Cite this article: Xu, Q.P., Wang, J.Z., Liu, J.Q. and Peng, S.C. (2017). Particulate Size Distribution and Sources Evaluation of n-Alkanes during Long-Term Haze Episode around Chaohu Lake, Eastern China.
Aerosol Air Qual. Res.
17: 1975-1984. https://doi.org/10.4209/aaqr.2017.05.0189
Low concentrations of n-alkanes were observed at the sites close to Chaohu Lake.
Particles bounded n-alkans in study area were majorly from anthropogenic sources.
Generally, n-alkanes were distributed in fine particles in all sampling sites.
GMDs were significantly correlated against to LogPLo for all sampling sites.
mg and bg obtained from all locations appeared a significant linear correlation.

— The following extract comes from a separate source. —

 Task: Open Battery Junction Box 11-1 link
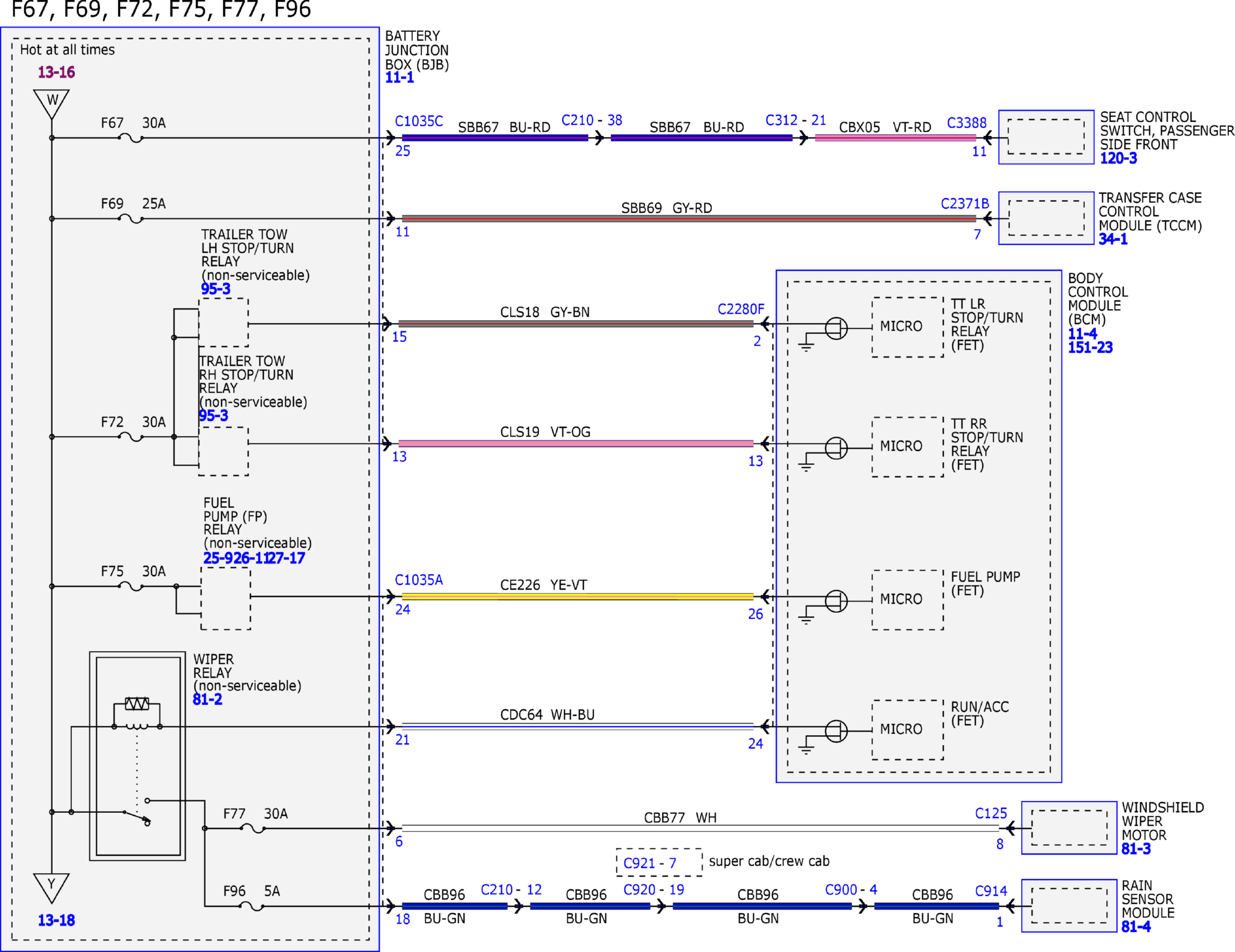click(x=399, y=78)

n-Alkanes (from nC16 to nC32) associated with particulate matters were determined in the ambient air around Chaohu Lake, Eastern China, from October to December in 2014 during a long-term haze episode. The total concentrations of particle bounded n-alkanes varied from 332 to 2500 ng m–3, with the homologues of nC24–nC30 the most abundant species. Spatial analysis revealed that low concentrations of n-alkanes existed at the sites close to Chaohu Lake, while high concentrations were generally at locations distant from the lake. For all aggregated fractions, most n-alkanes were distributed in fine particles with the mean geometric mean diameter (GMD) varying from 3.0 ± 0.6 µm for nC16 to 2.1 ± 0.6 µm for nC32. Short chain n-alkanes were accumulated in coarse particles with a unimodal distribution, but long chain aliphatic hydrocarbons appeared to have a biomodal distribution in fine and coarse particles. The mass size distribution of individual n-alkane homologue was predominantly influenced by its volatility; thus GMDs were well correlated with the logarithmically transformed subcooled liquid vapor pressures (PLo, Pa) of n-alkanes at each sampling site, following the equation: GMDs = mgLogPLo + bg. Furthermore, mg and bg obtained from all locations tended to exhibit a significant linear correlation. This suggests that all saturated aliphatic hydrocarbons follow a similar accumulation mode during a haze episode, which allows us to predict the size distribution and GMD of a compound based on its PLo.